*WHAT THIS TASK INVOLVES:* Scan the records beneath this line for the line holding "Adjust the layer opacity slider" and the line holding "You are a computer-use", then transcribe exactly those two and all lines between.

*Records excerpted from a collection:*
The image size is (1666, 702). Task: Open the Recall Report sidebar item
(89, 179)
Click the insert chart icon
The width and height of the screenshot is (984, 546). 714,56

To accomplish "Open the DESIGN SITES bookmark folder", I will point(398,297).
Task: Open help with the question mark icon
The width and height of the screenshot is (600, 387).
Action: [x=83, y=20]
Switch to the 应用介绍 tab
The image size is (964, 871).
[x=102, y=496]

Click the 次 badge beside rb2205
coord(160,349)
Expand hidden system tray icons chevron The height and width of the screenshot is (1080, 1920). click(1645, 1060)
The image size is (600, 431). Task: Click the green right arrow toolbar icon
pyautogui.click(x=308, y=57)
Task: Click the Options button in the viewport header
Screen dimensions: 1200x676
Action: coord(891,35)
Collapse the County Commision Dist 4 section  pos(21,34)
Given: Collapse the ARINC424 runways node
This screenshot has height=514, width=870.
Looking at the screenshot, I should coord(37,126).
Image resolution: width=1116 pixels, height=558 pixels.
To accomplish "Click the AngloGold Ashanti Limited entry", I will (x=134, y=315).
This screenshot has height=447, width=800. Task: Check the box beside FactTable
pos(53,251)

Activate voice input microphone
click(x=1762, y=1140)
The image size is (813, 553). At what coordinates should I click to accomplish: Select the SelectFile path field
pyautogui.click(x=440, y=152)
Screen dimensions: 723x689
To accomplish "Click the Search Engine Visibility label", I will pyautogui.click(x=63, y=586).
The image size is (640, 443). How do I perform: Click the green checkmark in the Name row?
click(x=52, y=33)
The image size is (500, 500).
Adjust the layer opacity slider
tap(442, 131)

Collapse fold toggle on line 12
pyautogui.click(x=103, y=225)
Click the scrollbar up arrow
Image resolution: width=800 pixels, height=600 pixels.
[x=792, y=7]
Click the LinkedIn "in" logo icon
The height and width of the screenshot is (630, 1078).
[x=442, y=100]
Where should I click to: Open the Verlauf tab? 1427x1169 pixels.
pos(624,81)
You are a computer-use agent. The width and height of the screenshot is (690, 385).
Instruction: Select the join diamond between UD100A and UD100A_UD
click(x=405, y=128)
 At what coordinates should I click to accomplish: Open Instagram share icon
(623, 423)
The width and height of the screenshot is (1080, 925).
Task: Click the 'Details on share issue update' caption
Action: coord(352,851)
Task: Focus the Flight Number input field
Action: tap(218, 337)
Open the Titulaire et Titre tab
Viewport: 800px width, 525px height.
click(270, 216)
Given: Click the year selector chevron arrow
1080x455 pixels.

*RESULT OF THE EXERCISE:*
Adjust the layer opacity slider
tap(442, 131)

Collapse fold toggle on line 12
pyautogui.click(x=103, y=225)
Click the scrollbar up arrow
Image resolution: width=800 pixels, height=600 pixels.
[x=792, y=7]
Click the LinkedIn "in" logo icon
The height and width of the screenshot is (630, 1078).
[x=442, y=100]
Where should I click to: Open the Verlauf tab? 1427x1169 pixels.
pos(624,81)
You are a computer-use agent. The width and height of the screenshot is (690, 385).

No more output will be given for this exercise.